The stabilizer for n-qubit symmetric states**Project partially supported by the National Key Research and Development Program of China (Grant No. 2016YFB1000902), the National Natural Science Foundation of China (Grant Nos. 61232015 and 61621003), the Knowledge Innovation Program of the Chinese Academy of Sciences (CAS), and Institute of Computing Technology of CAS.

Abstract

The stabilizer group for an n-qubit state |ϕ⟩ is the set of all invertible local operators (ILO) g = g1 ⊗ g2 ⊗ ⋯ ⊗ gn, such that |ϕ⟩ = g|ϕ⟩. Recently, Gour et al. [Gour G, Kraus B and Wallach N R 2017 J. Math. Phys. 58 092204] presented that almost all n-qubit states |ψ⟩ own a trivial stabilizer group when n ≥ 5. In this article, we consider the case when the stabilizer group of an n-qubit symmetric pure state |ψ⟩ is trivial.

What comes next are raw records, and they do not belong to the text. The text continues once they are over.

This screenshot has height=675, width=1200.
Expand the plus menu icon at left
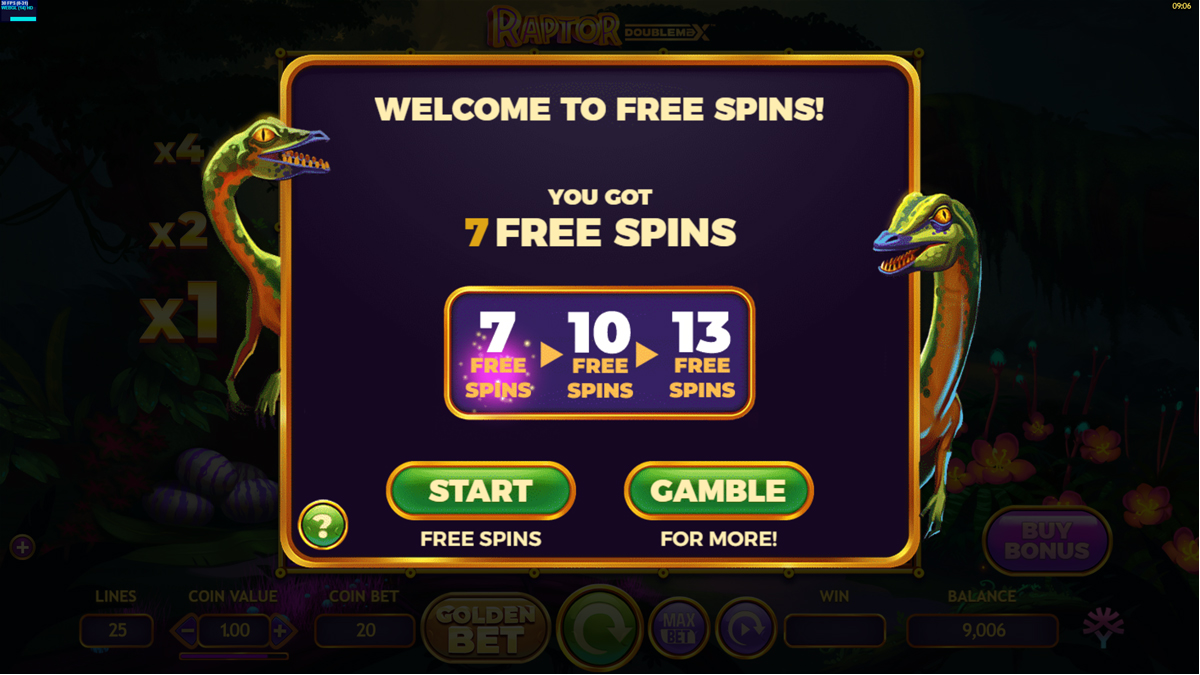22,547
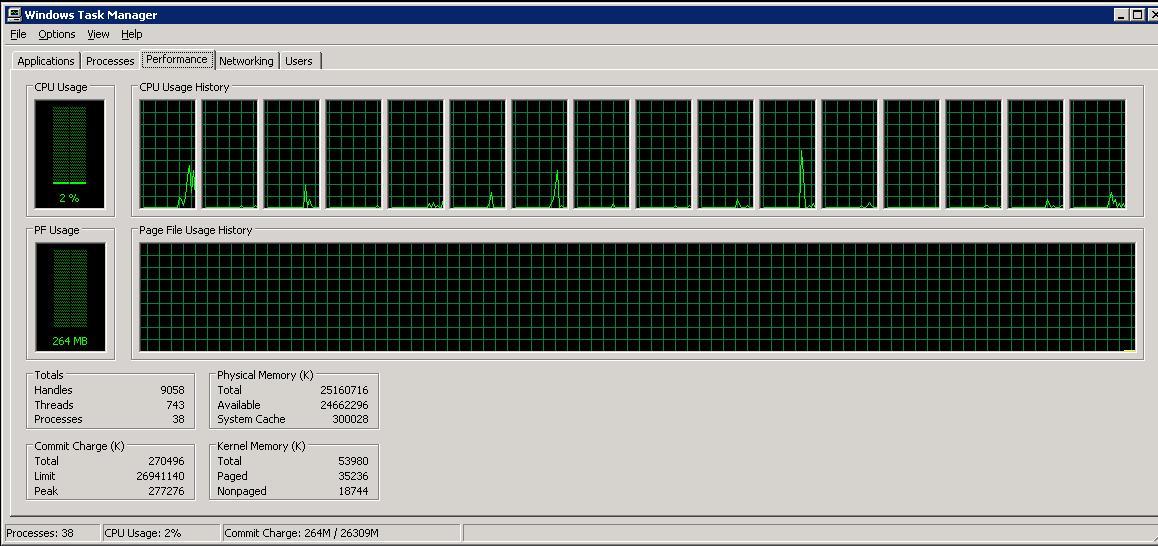The width and height of the screenshot is (1158, 546).
Task: Click the PF Usage gauge showing 264 MB
Action: [69, 297]
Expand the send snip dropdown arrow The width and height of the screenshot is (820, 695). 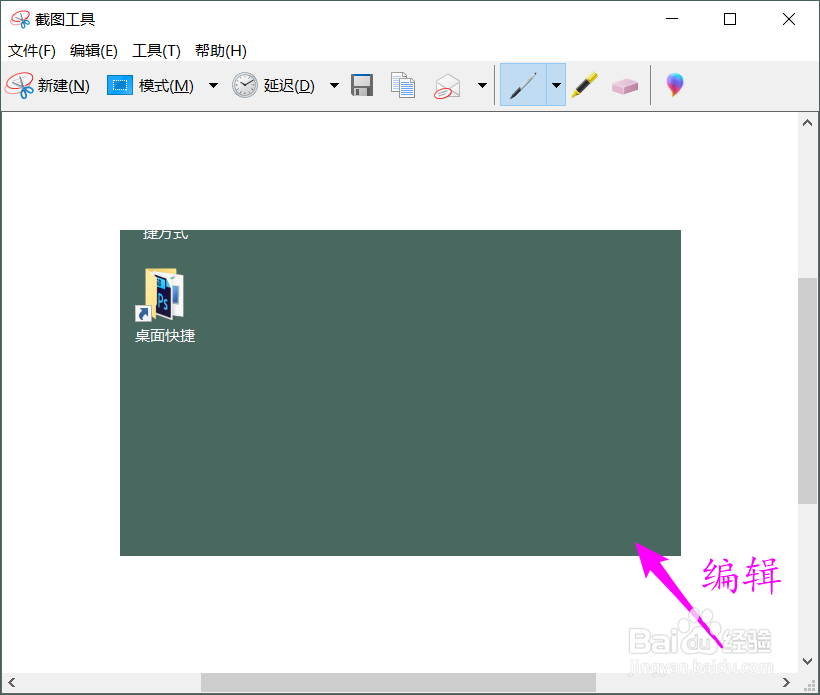[481, 85]
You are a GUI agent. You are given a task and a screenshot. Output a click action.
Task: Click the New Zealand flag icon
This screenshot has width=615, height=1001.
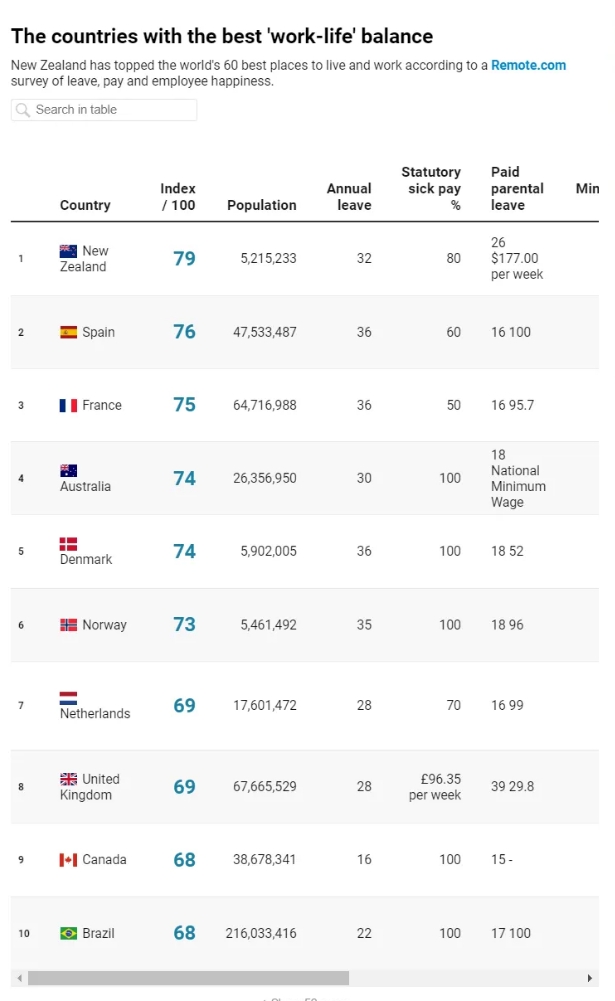[x=68, y=251]
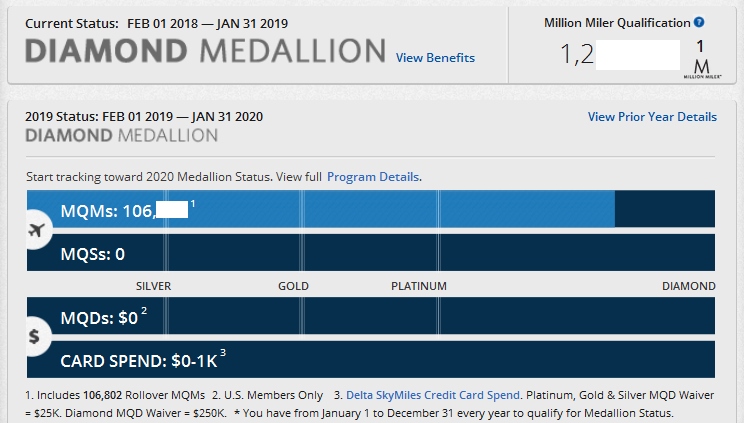The image size is (744, 423).
Task: Open View Prior Year Details
Action: 652,116
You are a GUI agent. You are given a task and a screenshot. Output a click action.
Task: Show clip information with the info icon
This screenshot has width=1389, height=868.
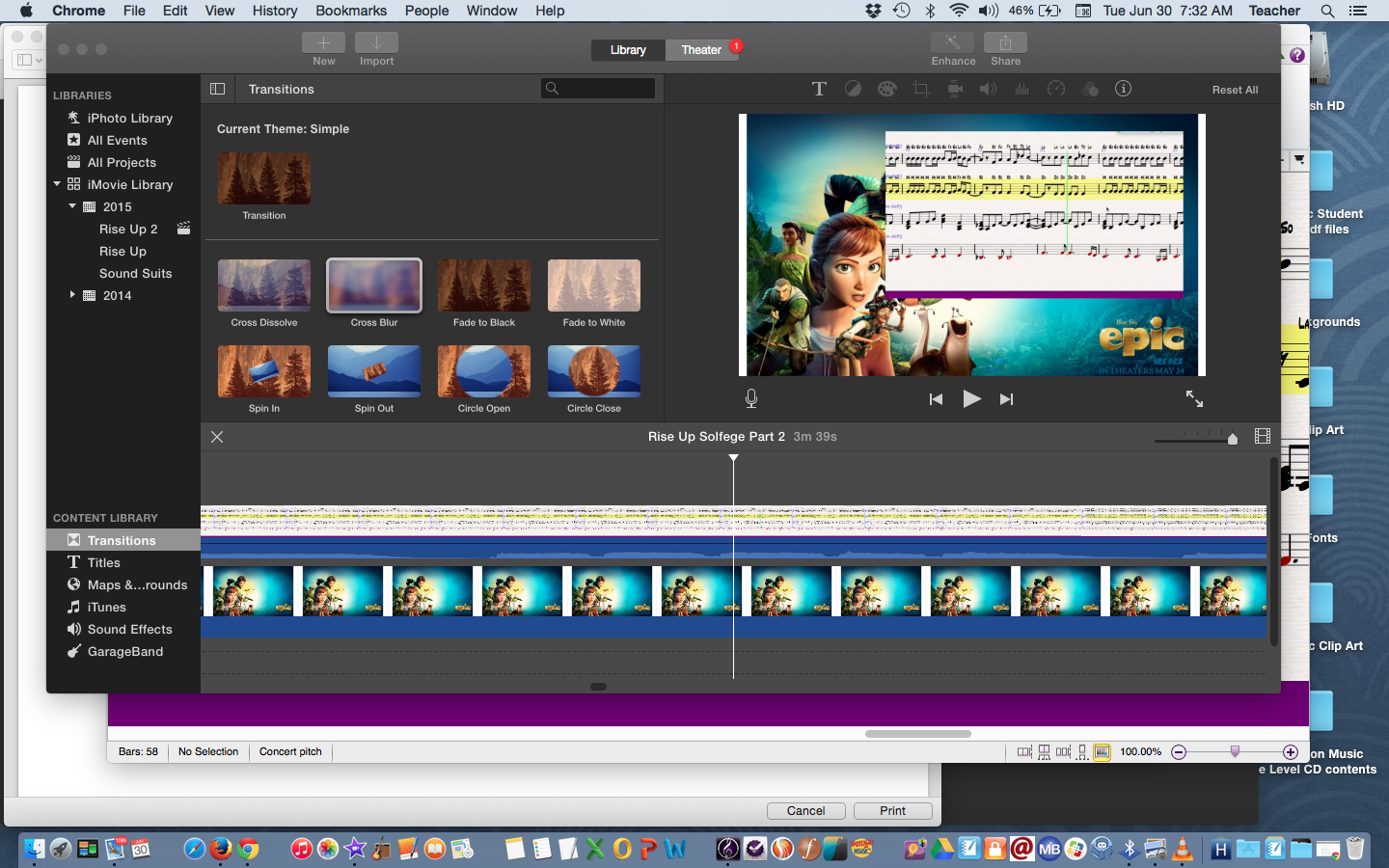(1123, 89)
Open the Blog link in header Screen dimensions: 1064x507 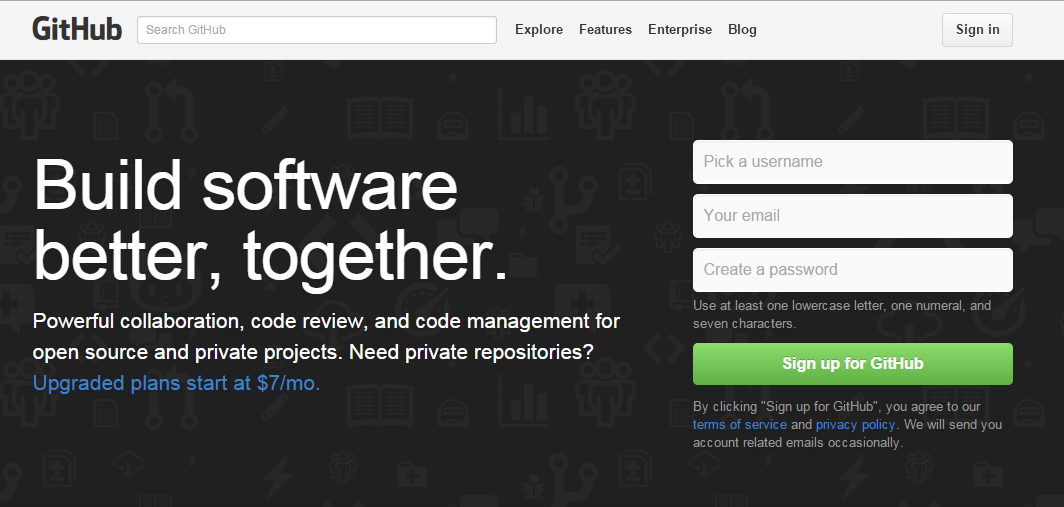pos(742,29)
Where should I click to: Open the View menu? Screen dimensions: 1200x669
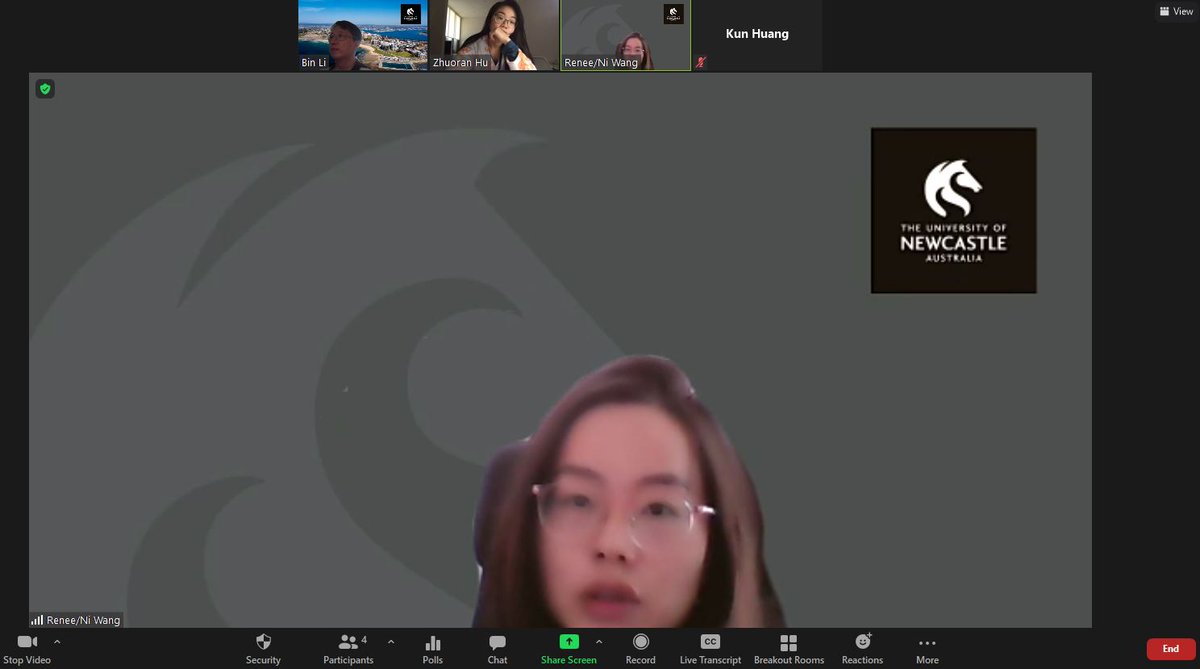pyautogui.click(x=1176, y=10)
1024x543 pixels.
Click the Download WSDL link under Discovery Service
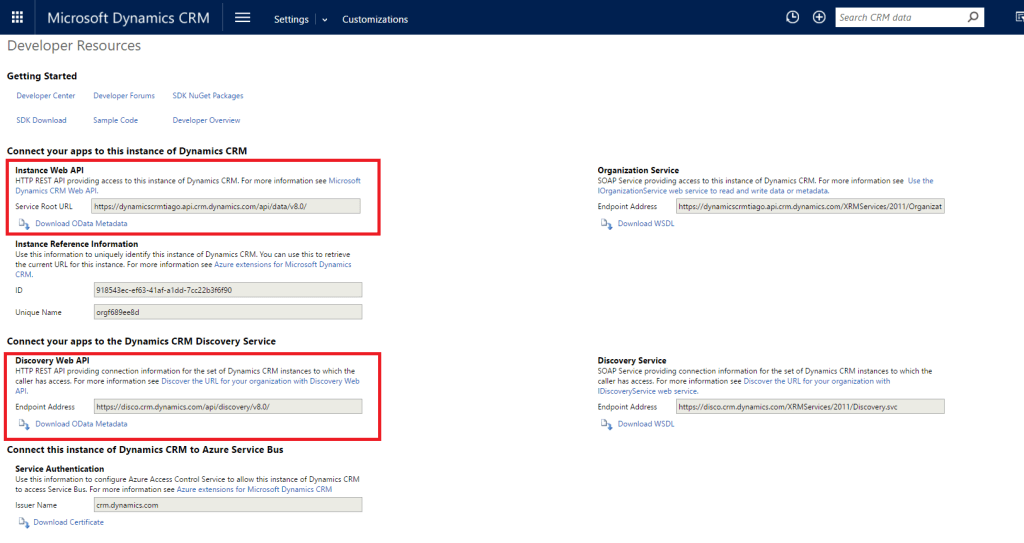pyautogui.click(x=646, y=424)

First we show that the stabilizer group for an n-qubit symmetric pure state |ϕ⟩ is nontrivial when n ≤ 4. Then we present a class of n-qubit symmetric states |ϕ⟩ with a trivial stabilizer group when n ≥ 5. Finally, we propose a conjecture and prove that an n-qubit symmetric pure state owns a trivial stabilizer group when its diversity number is bigger than 5 under the conjecture we make, which confirms the main result of Gour et al. partly.